The day after turning our clocks ahead, we find it’s easier to get up early to not commute to work, to not drop the kids off at school, and to not be late for any meeting you’d ordinarily attend in person since there are none. Welcome to pandemic-style Standard Time.

A bit of Daylight Savings Time trivia for you: In January 1974, the whole country went on DST for what was supposed to be 16 straight months in response to the energy crisis. But the people resisted, complaining about school kids waiting for buses in the dark, and Congress repealed the Emergency Daylight Saving Time Act in October 1974.

Today, Arizona and Hawaii are the only states that do not observe Daylight Savings Time, although in a sense they do observe it but just choose not to participate, sort of like how most of us observed school dances in junior high from inside the gym but far from the dance floor.

Today’s post takes a look back in time, but only a very brief look back because I’m going to recap events from last week. It was a busy week in the courts for independent contractor misclassification issues.

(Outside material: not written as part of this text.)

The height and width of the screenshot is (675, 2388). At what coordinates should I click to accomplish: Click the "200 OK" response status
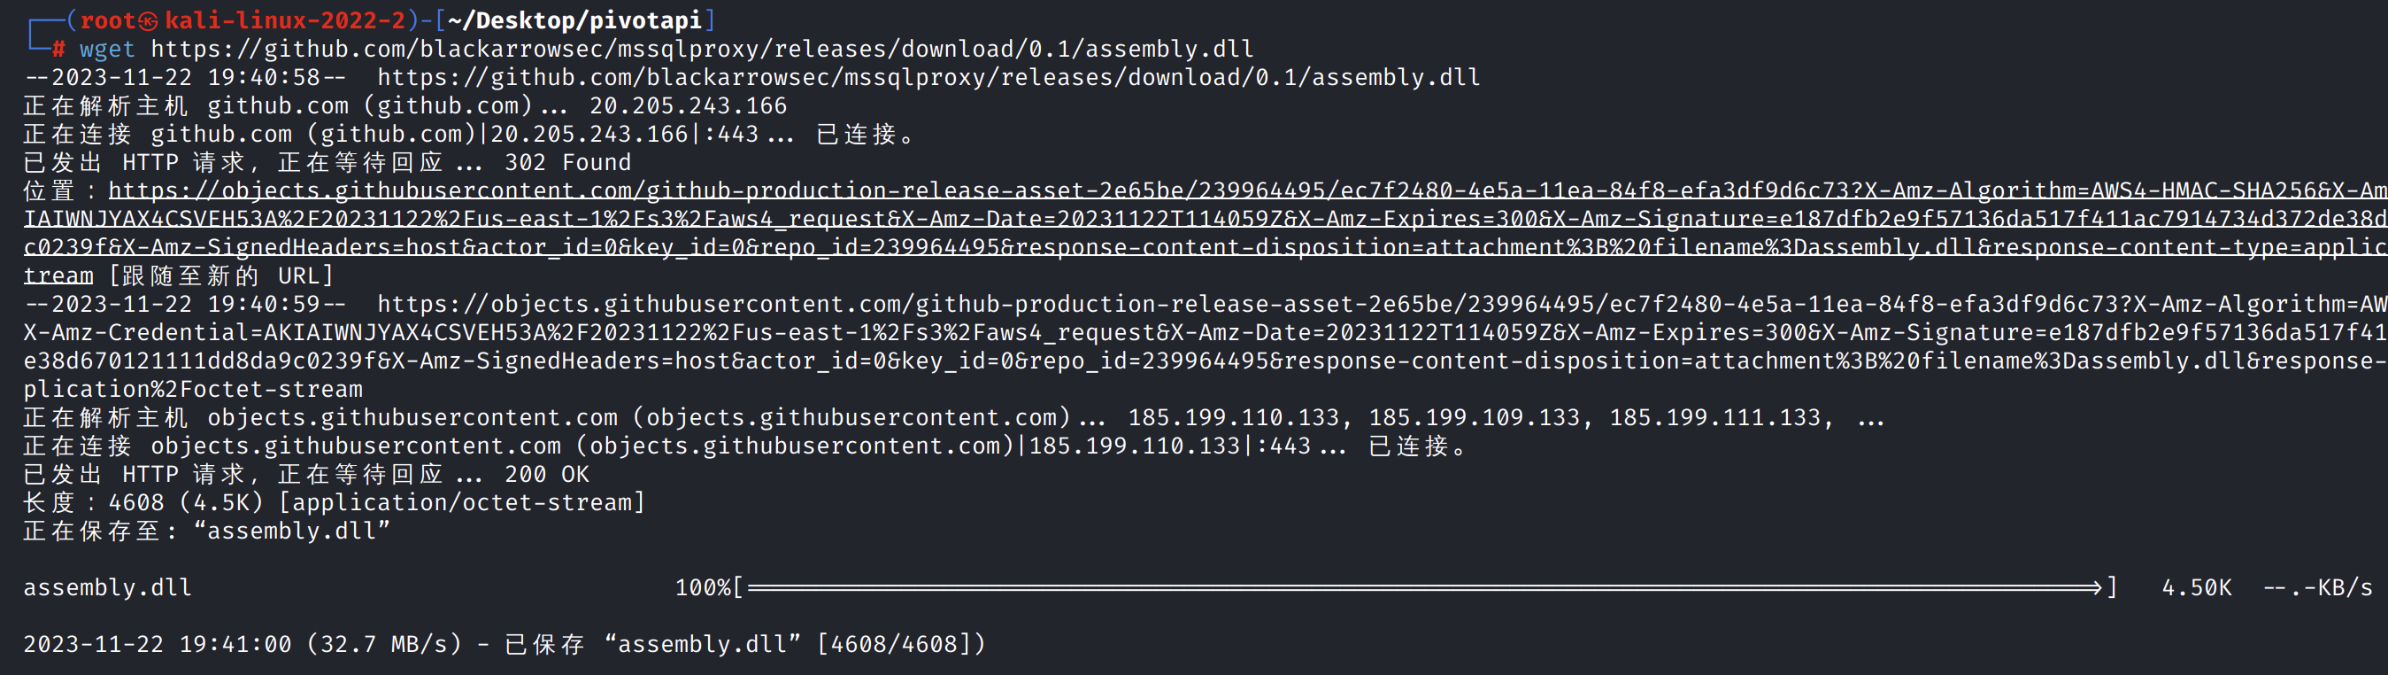point(547,475)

  • The Texas Supreme Court heard arguments in a case invoking an independent contractor trash collector whose leg was amputated after a garbage truck ran it over. The garbageperson (sanitation worker?) had been retained through a staffing agency as a 1099 IC, and the issue was whether worker’s compensation coverage was available.
  • A pair of drivers in California lost their motion seeking a temporary restraining order against Uber, seeking to prevent the company from texting drivers to ask them to support Prop 22. (Read more on Prop 22 in last week’s post).
  • A group of cable installers in Illinois won approval to proceed as a class in a case alleging they were misclassified as independent contractors. The plaintiffs claim they were really employees under the Fair Labor Standards Act and are owed overtime pay.
  • A Missouri appeals court ruled that a company’s pet sitters were employees under Missouri unemployment law, not independent contractors. The court applied a Right to Control Test.

In 1908, the town of Thunder Bay, Ontario (then known as Port Arthur) was the first place to adopt Daylight Savings Time. Regina, Saskatchewan followed in 1914; and Winnipeg and Brandon, Manitoba adopted DST in 1916. Germany and Austria jumped on the DST bandwagon in 1916, turning the clocks ahead to minimize the use of artificial lighting. The UK and France followed shortly afterward, although I am sure if you asked, they would say they got the idea from Canada, not the Germans.

I find it confusing that we shorten Daylight Savings Time to DST, but we use EST, CST, MST, and PST to refer to Standard Time—in other words, the times when we’re not using DST.

So confusion reigns with the clocks, just as it does with independent contractor misclassification issues. I hope you enjoyed your extra hour of sleep on Sunday.